Striking bus drivers outside the transport ministry on Wednesday

The indefinite strike by Larnaca bus drivers continued for a second day on Wednesday without a definitive solution between the Zenon bus company and transport ministry over June salaries.

The striking bus drivers gathered outside the transport and labour ministries in Nicosia on Wednesday over the non-payment of their June salaries.

An agreement reached by the transport ministry and the company earlier in the year, after the latter often faced liquidity problems leading to numerous strikes by bus drivers, obliges the ministry to submit an agreed sum to pay salaries before the end of the month, as well as an additional agreed sum at a later stage to cover additional company costs.
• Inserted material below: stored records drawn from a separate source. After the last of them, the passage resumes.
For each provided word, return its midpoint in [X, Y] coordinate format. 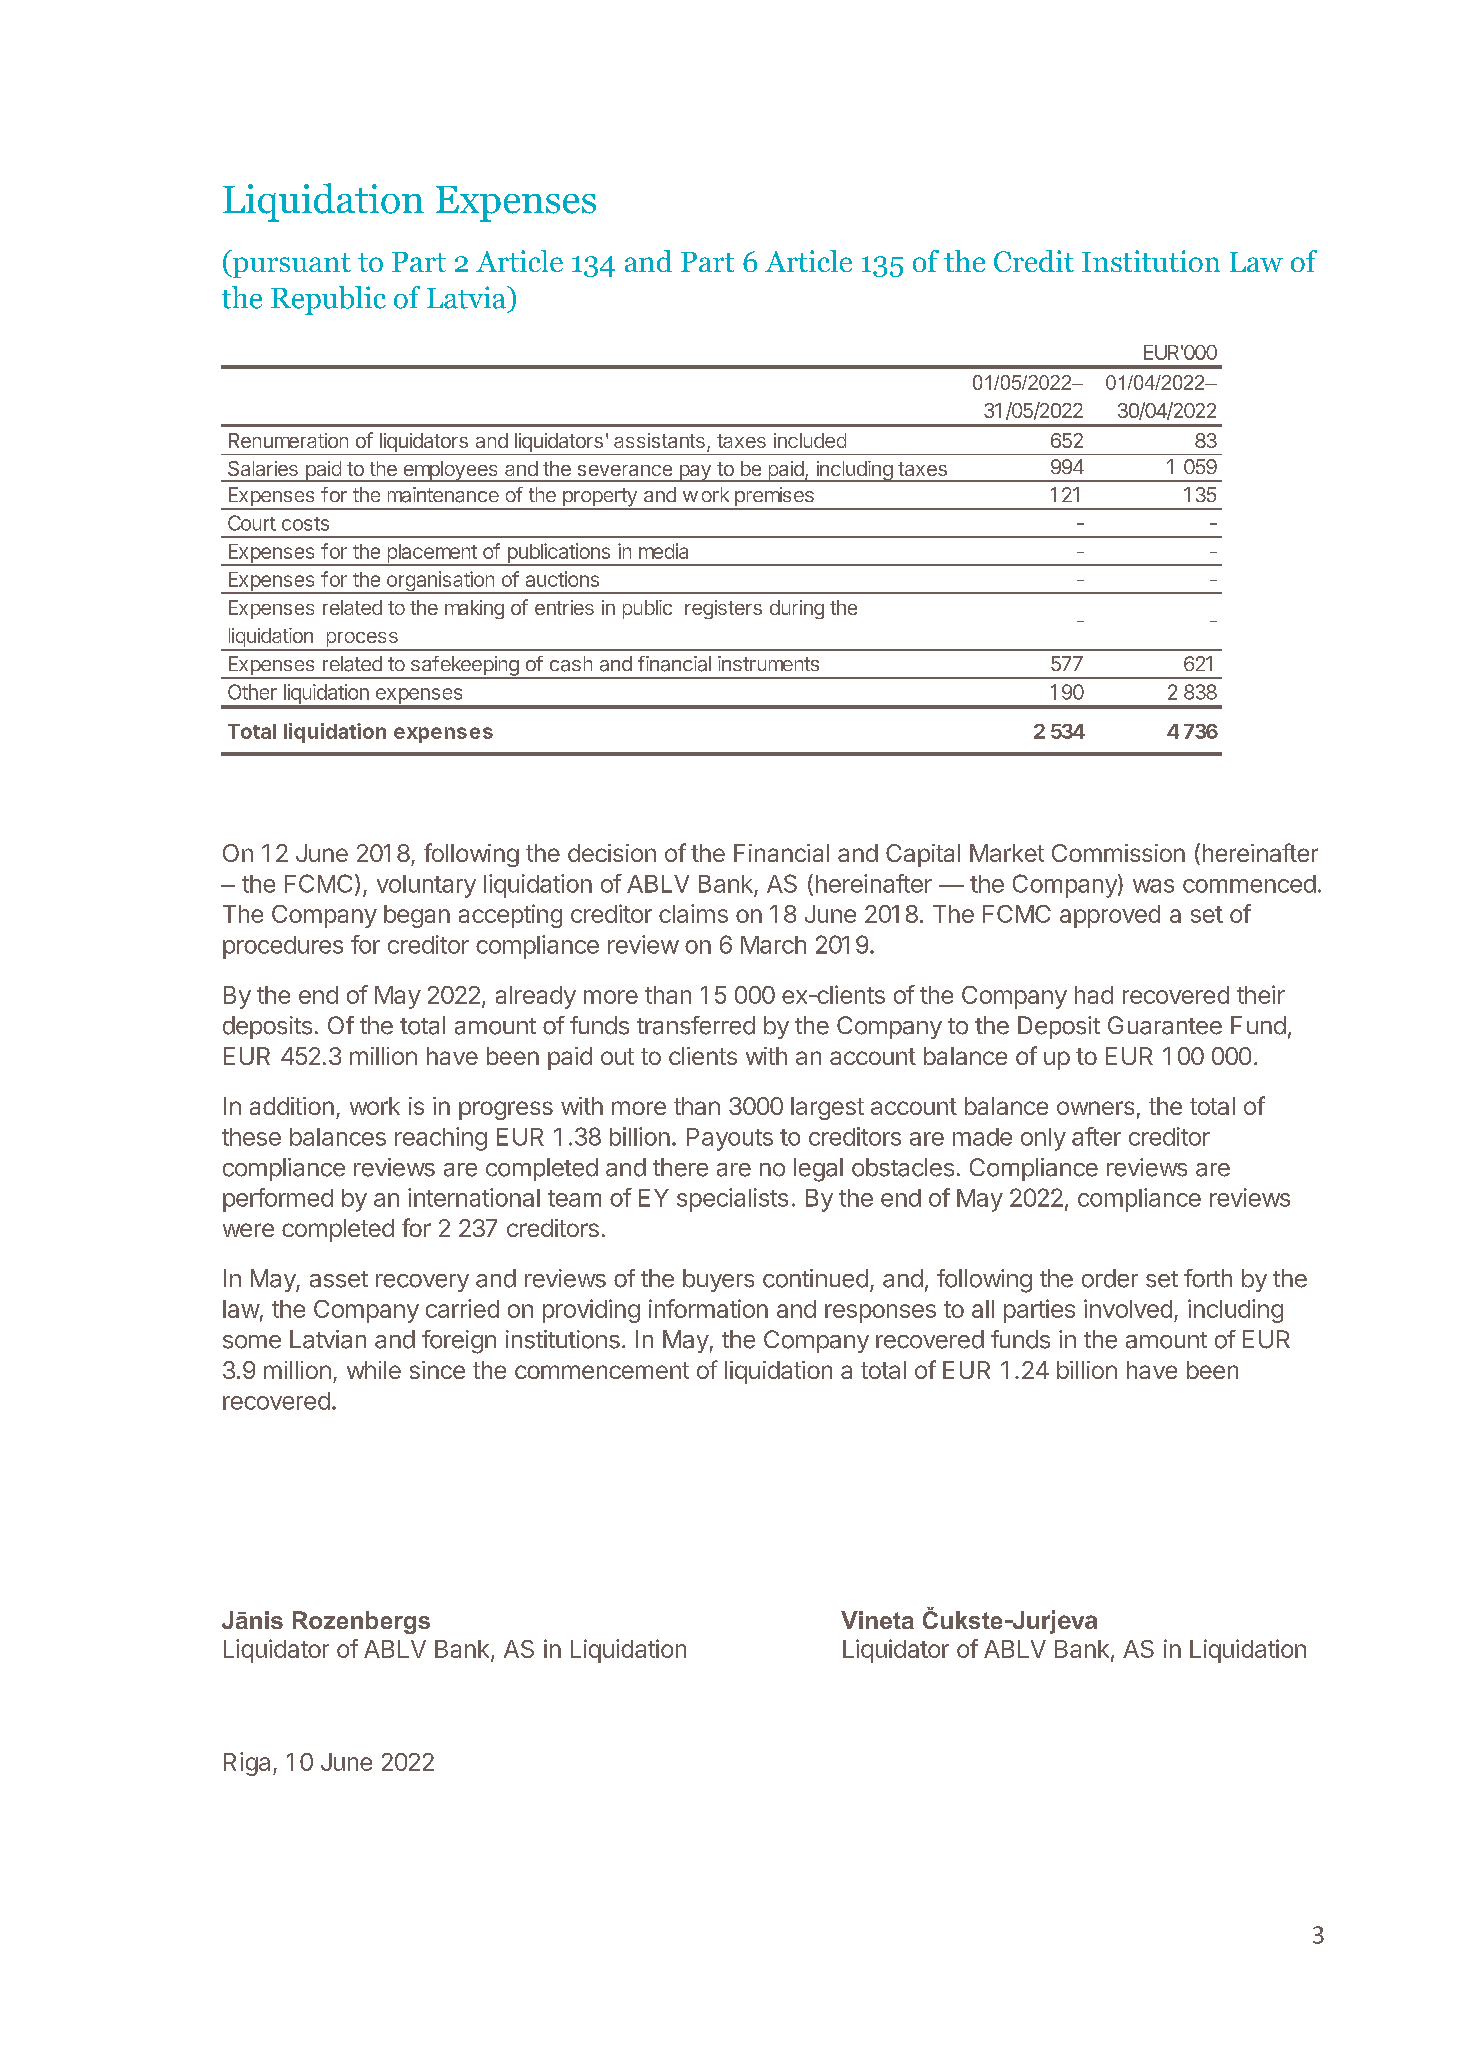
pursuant [291, 265]
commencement [602, 1370]
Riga [247, 1764]
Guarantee [1165, 1025]
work [375, 1106]
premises [774, 498]
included [810, 440]
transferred [696, 1025]
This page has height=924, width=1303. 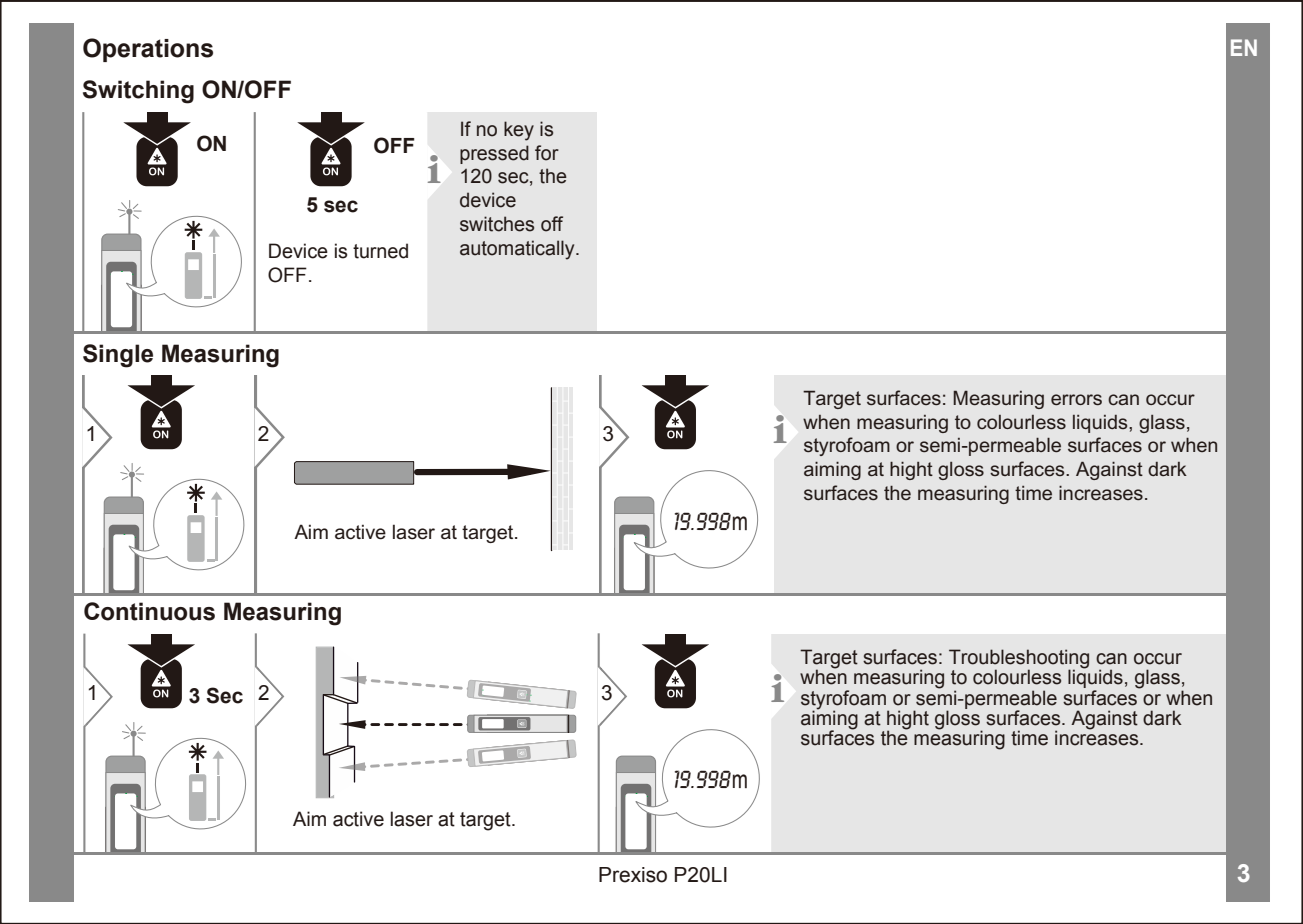 I want to click on Troubleshooting, so click(x=1019, y=660).
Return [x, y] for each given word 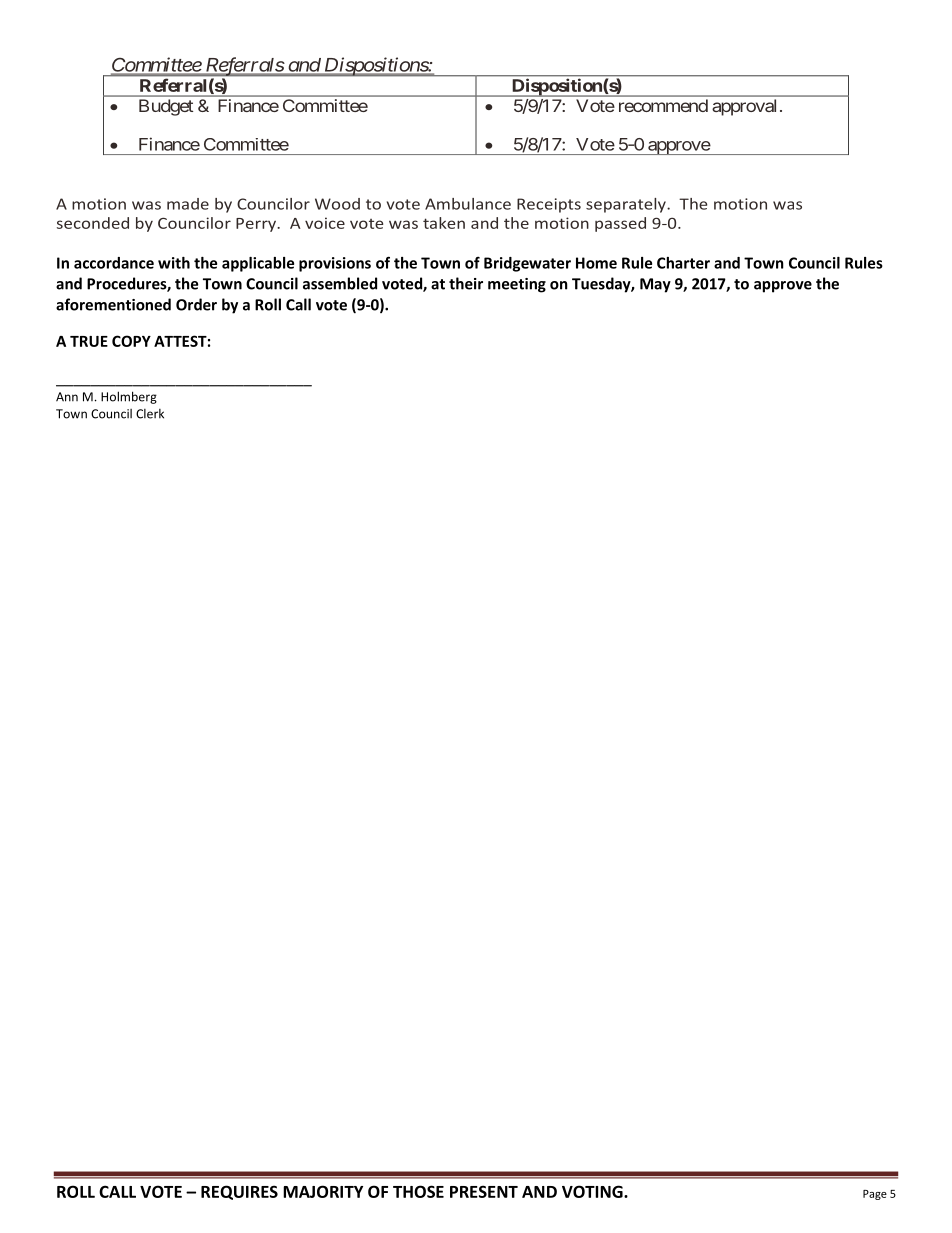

“With the money we got from the ministry, creditors were paid to supply us with spare parts and repair the buses. Shareholders did not get any of the money. If we paid the drivers, there would be no buses for the employees to drive,” chairman of the Zenon board of directors Pantelis Pantelides said.

Additional funds are expected from the transport ministry to pay the wages of employees, Pantelides added after a meeting with the transport ministry.

“There is no alternative, if they do not give us money, we cannot pay the workers,” Pantelides said.

Without a definitive solution to the company’s liquidity problem, the strike is set to continue on Thursday.

Representatives of the striking bus drivers have warned that they will consider escalating measures if by Thursday there is no positive development. They also said that they declined an offer by the company to pay half of their salary, with the other half to be submitted at a later stage.

In statements after her meeting with union reps, Transport Minister Vassiliki Anastasiadou said that the ministry had fully abided by its contractual obligation to submit to the company the amount to pay employee salaries.

“As is the case every month, the company received the sum, but did not use it to pay its employees, something which constitutes a criminal offence,” Anastasiadou asserted.

Even so, Anastasiadou said that the ministry is determined to find a solution to the problems at the Zenon bus company.

“We fully understand the situation that has been created for the employees, who are being victimised even though it is not their responsibility,” the minister added.

The position of the union reps, however, is that the responsibility of the transport ministry is not limited to submitting the sum for employee salaries.

Asked what the company will do if the ministry asks for the salaries of the employees to be paid in accordance with the signed contract, Pantelides said: “We are ready for everything, we know about the criminal offence and we are ready to for anything, even go to prison.”

He challenged anyone to check the company’s books and send people to prison if they have been stealing, and said he personally guarantees there has been no abuse since 2012.

Pantelides also claimed the government had arbitrarily cut subsidies in recent years, creating a big problem for the company’s liquidity.

There is a deficit of €80,000 to €100,000 per month, according to the chairman.

“In 2015 they cut €1,061,950 from the salaries for the years 2012, 2013 and 2014.”